Here are some interesting facts about volcanoes:
-
Magma is the name given to hot liquid rock inside a volcano. Once it leaves the volcano, it’s known as lava.
-
A volcano is a mountain that opens downward to a pool of molten rock below the surface of the earth. When pressure builds up, eruptions occur.
- In an eruption, gases and rock shoot up through the opening and spill over or fill the air with lava fragments. Eruptions can cause lava flows, hot ash flows, mudslides, avalanches, falling ash and floods.
- The danger area around a volcano covers about a 20-mile radius.
- Fresh volcanic ash, made of pulverized rock, can be harsh, acidic, gritty, glassy and smelly. The ash can cause damage to the lungs of older people, babies and people with respiratory problems.
- Volcanic lightning occurs mostly within the cloud of ash during an eruption, and is created by the friction of the ash rushing to the surface.

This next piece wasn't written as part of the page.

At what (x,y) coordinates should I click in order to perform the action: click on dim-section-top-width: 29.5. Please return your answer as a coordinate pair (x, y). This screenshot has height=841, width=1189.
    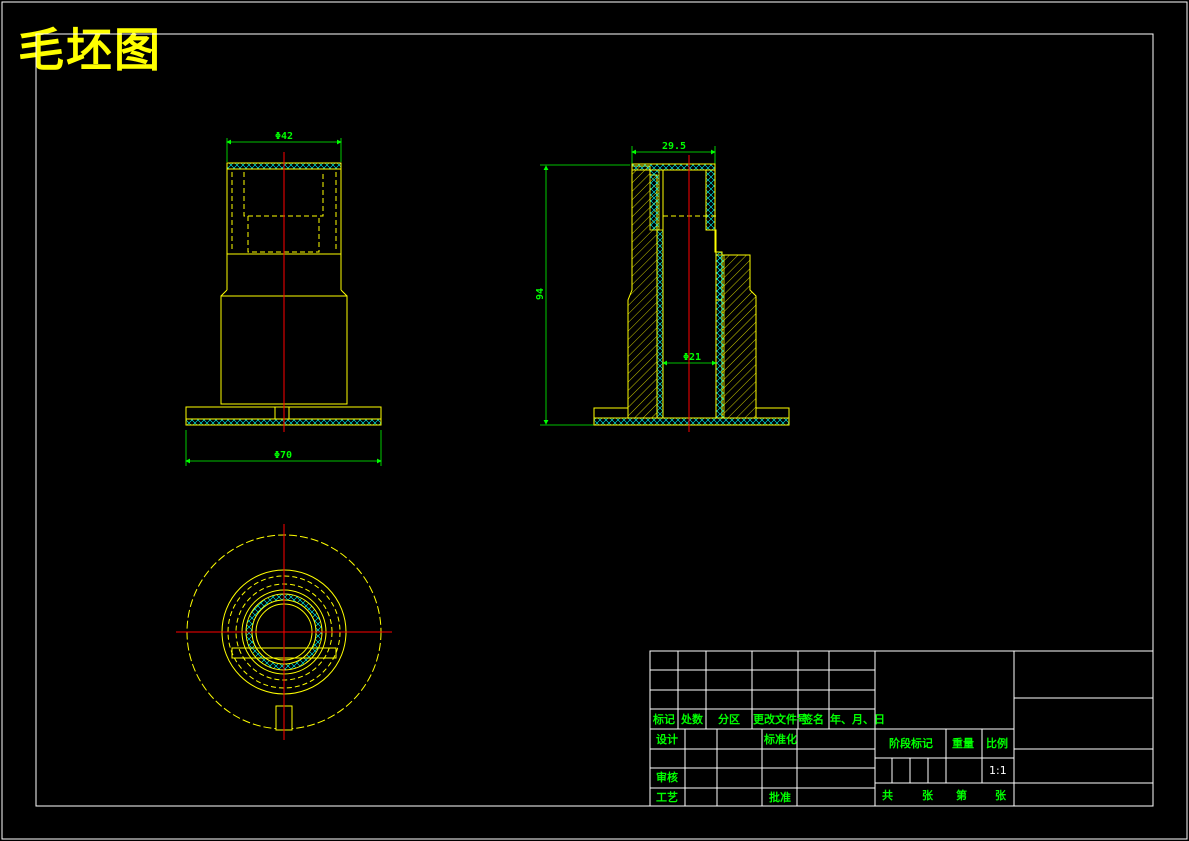
    Looking at the image, I should click on (674, 146).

Roughly 200 accounts of this lightning have been witnessed live.
-
The word “volcano” comes from the Roman name ‘Vulcan’ – the Roman god of fire.
-
Volcanoes are often found at meeting points of what are called “tectonic plates”. These plates are pieces of the Earth’s surface that fit together just like a jigsaw puzzle.
-
Volcanoes aren’t only found on the boundaries of tectonic plates, though. They can also occur over “mantle plumes”
-
Volcanoes are classified as active, dormant or extinct depending on the amount of volcanic activity happening. ‘Active’ means there’s regular activity, ‘dormant’ means there’s been recent activity but that it’s currently quiet and ‘extinct’, meaning it’s been so long since the last eruption that it’s unlikely to ever erupt again.
-
When you imagine a volcano, you might picture it as a large, slope-sided mountain, but volcanoes can actually be a variety of shapes. Shield (flat), composite (tall and thin), cinder cones (circular or oval cones), and lava domes (where dome-shaped deposits of hardened lava have built up around the vent, as the lava is too thick to flow very far).